Secondo Volpi, se approvata, la riforma non sarebbe comunque la soluzione per evitare un problema frequente negli ultimi anni, ossia il formarsi di maggioranze diverse nei due rami del Parlamento. Nel 2013, per esempio, la coalizione di centrosinistra guidata dall’allora segretario del Partito democratico Pierluigi Bersani (composta da Pd e da Sinistra ecologia e libertà) aveva ottenuto la maggioranza assoluta alla Camera eleggendo 340 deputati (la soglia era 315), mentre al Senato non riuscì a raggiungerla, eleggendo 113 senatori (la soglia era 158). «Uniformare la base elettorale delle due camere potrebbe aiutare a prevenire questo fenomeno nelle prossime elezioni, ma molto dipenderà dai cambiamenti delle intenzioni di voto degli italiani e dalla legge elettorale che verrà adottata», ha spiegato Volpi a Pagella Politica.

Il percorso in Parlamento

L’iter per l’approvazione definitiva della riforma della base elettorale del Senato si preannuncia però complicato: il 22 marzo il testo della proposta ha ottenuto il via libera in Commissione Affari costituzionali a Montecitorio, ma la maggioranza che sostiene il governo Draghi si è divisa. Forza Italia e Lega, che appoggiano l’esecutivo, hanno espresso parere contrario insieme a Fratelli d’Italia, all’opposizione. Secondo alcune fonti stampa, il centrodestra teme infatti che la proposta di riforma rappresenti un primo passo verso una riforma della legge elettorale di tipo proporzionale. Dal canto suo, il centrosinistra allargato, composto da Partito democratico, Movimento 5 stelle, Italia viva e Leu, ha invece votato a favore. 

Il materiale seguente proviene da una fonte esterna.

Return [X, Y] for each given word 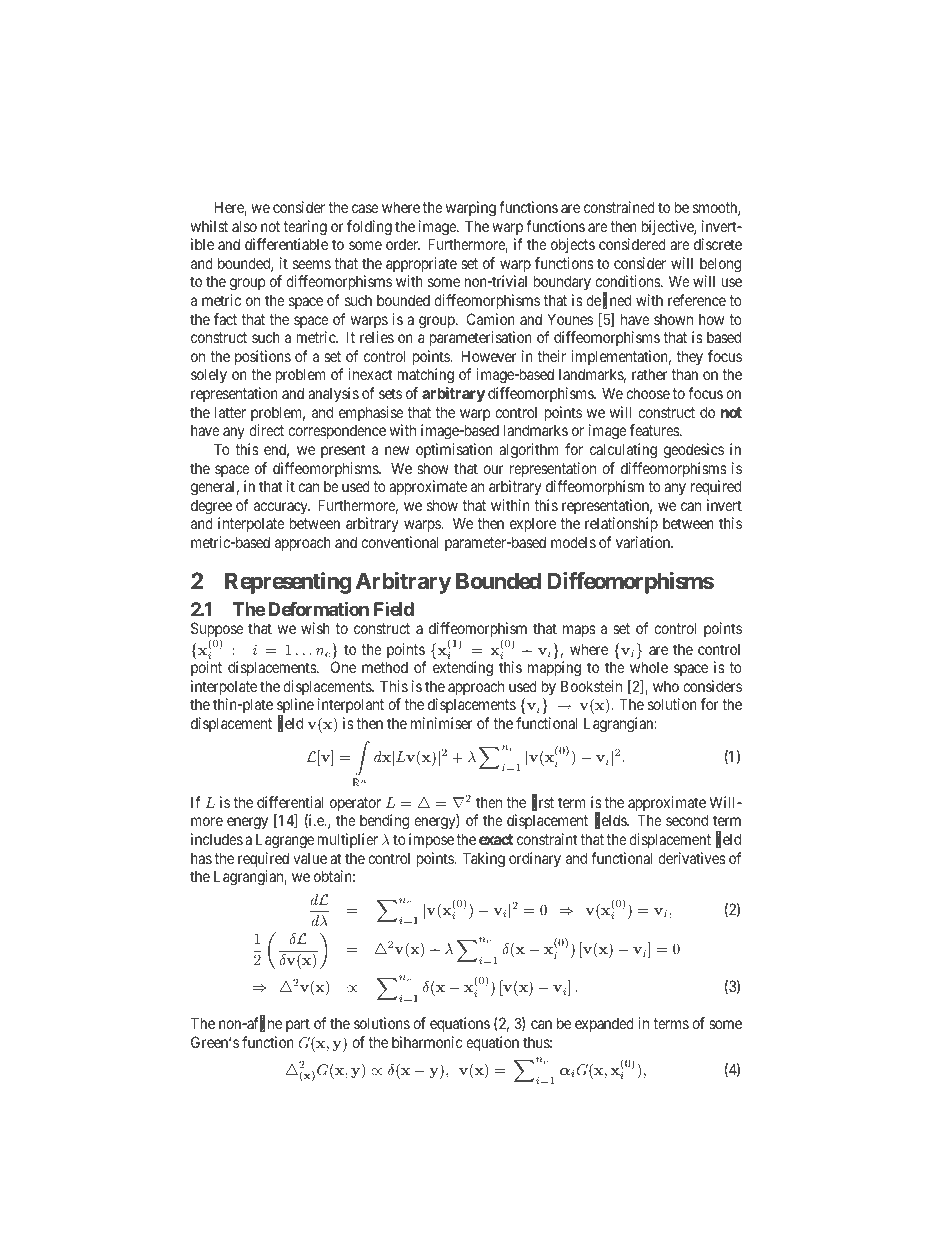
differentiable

Come tutte le proposte di riforma costituzionale, anche questa proposta dovrà essere comunque approvata due volte da entrambe le Camere per ottenere il via libera definitivo. 

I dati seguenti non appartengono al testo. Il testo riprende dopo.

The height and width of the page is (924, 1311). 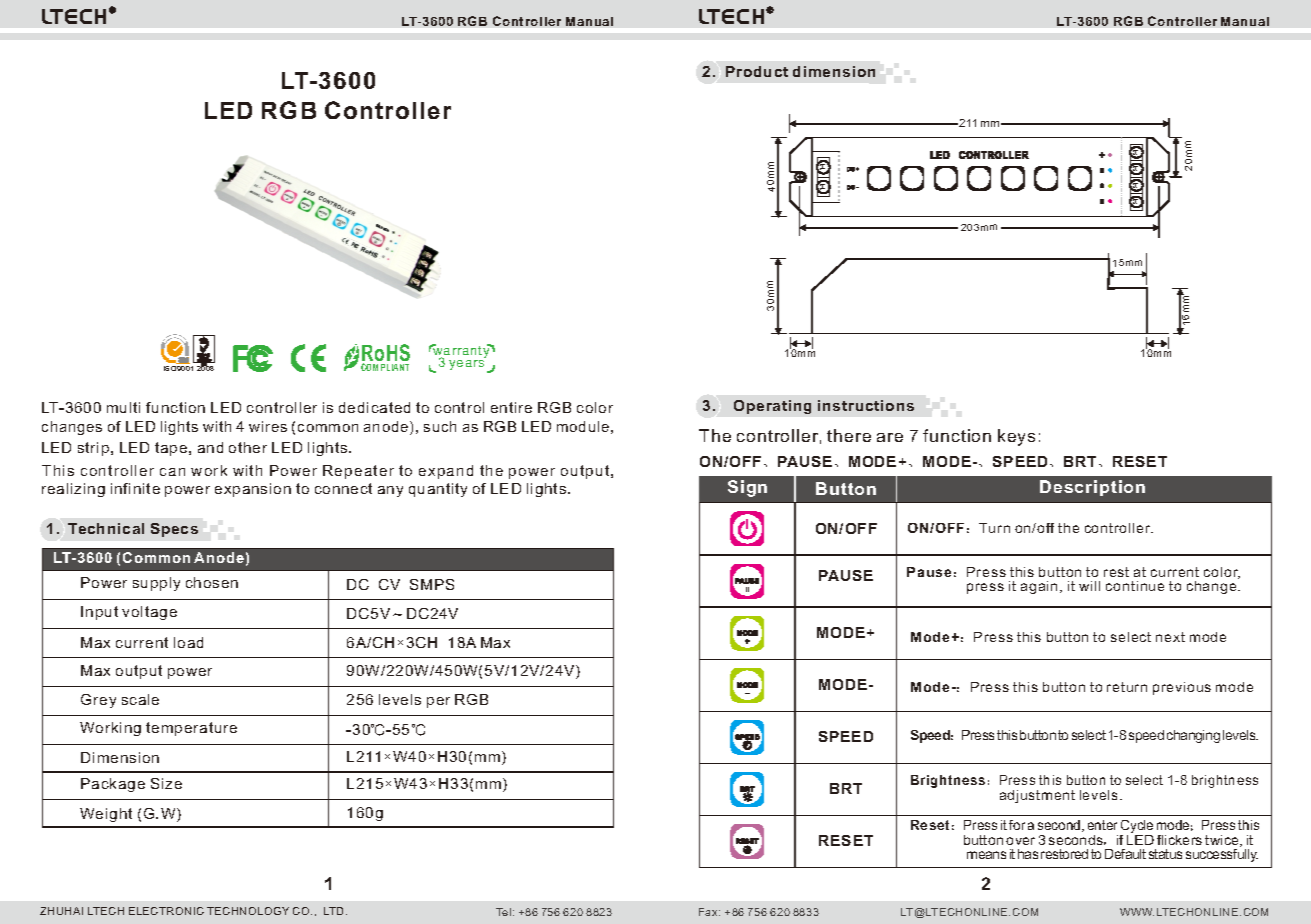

Il ruolo dei delegati regionali

Prima di concludere, sottolineiamo anche che in origine il testo della proposta presentato da Fornaro prevedeva anche la modifica dell’articolo 83 della Costituzione, per ridurre da tre a due il numero dei delegati regionali che partecipano all’elezione del presidente della Repubblica. Questa proposta di modifica aveva l’obiettivo di riequilibrare il peso dei rappresentanti delle regioni nell’elezione del Capo dello Stato. Ad oggi infatti, i delegati regionali sono in totale 58 (la Valle d’Aosta ne elegge uno), e con il taglio dei parlamentari il loro peso nell’elezione del capo dello Stato è aumentato dal 6 per cento circa al 10 per cento dei “grandi elettori”. 

Questa parte della proposta è stata però eliminata prima dell’arrivo del testo in assemblea. Il 22 marzo, la Commissione Affari costituzionali della Camera ha approvato tre emendamenti, il primo presentato dallo stesso Fornaro e gli altri due da alcuni deputati del centrodestra, che hanno soppresso gli articoli che prevedevano la riduzione del numero dei delegati regionali. Come ha ammesso lo stesso Fornaro, la riduzione del numero dei delegati «avrebbe impedito di fatto il rispetto del principio della rappresentanza delle minoranze nell’elezione dei delegati regionali». Di solito, infatti, i consigli regionali eleggono due delegati per la maggioranza e un delegato per l’opposizione.